■ Exercise directions ■
Find the lines in the records that carry the word "first". Copy each one.

===== Material provided

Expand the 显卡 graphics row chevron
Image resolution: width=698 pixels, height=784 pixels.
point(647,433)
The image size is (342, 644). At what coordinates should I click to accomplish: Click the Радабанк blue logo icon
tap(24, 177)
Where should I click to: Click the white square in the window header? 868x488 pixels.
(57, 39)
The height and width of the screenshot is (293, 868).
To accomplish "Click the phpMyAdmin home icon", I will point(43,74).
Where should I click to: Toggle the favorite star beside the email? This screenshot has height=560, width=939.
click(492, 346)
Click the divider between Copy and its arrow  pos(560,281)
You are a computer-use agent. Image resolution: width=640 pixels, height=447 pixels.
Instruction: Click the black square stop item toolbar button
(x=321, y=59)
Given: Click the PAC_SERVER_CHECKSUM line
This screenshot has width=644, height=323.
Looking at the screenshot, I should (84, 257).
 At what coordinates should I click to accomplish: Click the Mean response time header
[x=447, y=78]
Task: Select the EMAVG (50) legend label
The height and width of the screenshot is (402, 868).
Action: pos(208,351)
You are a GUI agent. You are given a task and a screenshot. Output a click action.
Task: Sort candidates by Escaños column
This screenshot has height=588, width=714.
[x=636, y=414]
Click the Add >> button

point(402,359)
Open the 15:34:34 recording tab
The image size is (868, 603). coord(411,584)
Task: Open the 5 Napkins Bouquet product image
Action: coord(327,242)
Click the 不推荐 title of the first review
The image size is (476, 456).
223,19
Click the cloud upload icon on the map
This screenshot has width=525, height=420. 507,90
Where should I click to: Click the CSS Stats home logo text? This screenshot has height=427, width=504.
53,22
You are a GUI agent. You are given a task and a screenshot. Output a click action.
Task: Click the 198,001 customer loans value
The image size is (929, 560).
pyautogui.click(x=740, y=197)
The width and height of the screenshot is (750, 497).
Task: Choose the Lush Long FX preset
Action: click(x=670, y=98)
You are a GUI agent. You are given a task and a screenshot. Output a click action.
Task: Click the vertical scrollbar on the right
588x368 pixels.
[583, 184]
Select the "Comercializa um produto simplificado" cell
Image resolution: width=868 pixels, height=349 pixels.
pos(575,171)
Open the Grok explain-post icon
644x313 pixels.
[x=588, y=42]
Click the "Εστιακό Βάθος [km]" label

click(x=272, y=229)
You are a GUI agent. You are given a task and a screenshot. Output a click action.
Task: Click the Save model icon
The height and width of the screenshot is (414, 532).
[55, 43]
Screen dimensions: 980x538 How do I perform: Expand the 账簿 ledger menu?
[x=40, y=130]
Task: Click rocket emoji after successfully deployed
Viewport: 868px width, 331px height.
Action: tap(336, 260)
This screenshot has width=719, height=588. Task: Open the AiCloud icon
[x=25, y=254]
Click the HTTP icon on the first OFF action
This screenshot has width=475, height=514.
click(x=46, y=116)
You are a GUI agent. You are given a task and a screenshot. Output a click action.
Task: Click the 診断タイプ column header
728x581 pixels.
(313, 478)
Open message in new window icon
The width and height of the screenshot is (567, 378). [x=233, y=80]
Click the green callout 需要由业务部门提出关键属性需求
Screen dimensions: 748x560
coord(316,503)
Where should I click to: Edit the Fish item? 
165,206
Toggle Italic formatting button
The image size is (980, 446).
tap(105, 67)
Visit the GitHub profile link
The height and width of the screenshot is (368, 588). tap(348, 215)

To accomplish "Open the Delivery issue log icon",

==========

■ Answer area ■
Click the 不推荐 title of the first review
Click the HTTP icon on the first OFF action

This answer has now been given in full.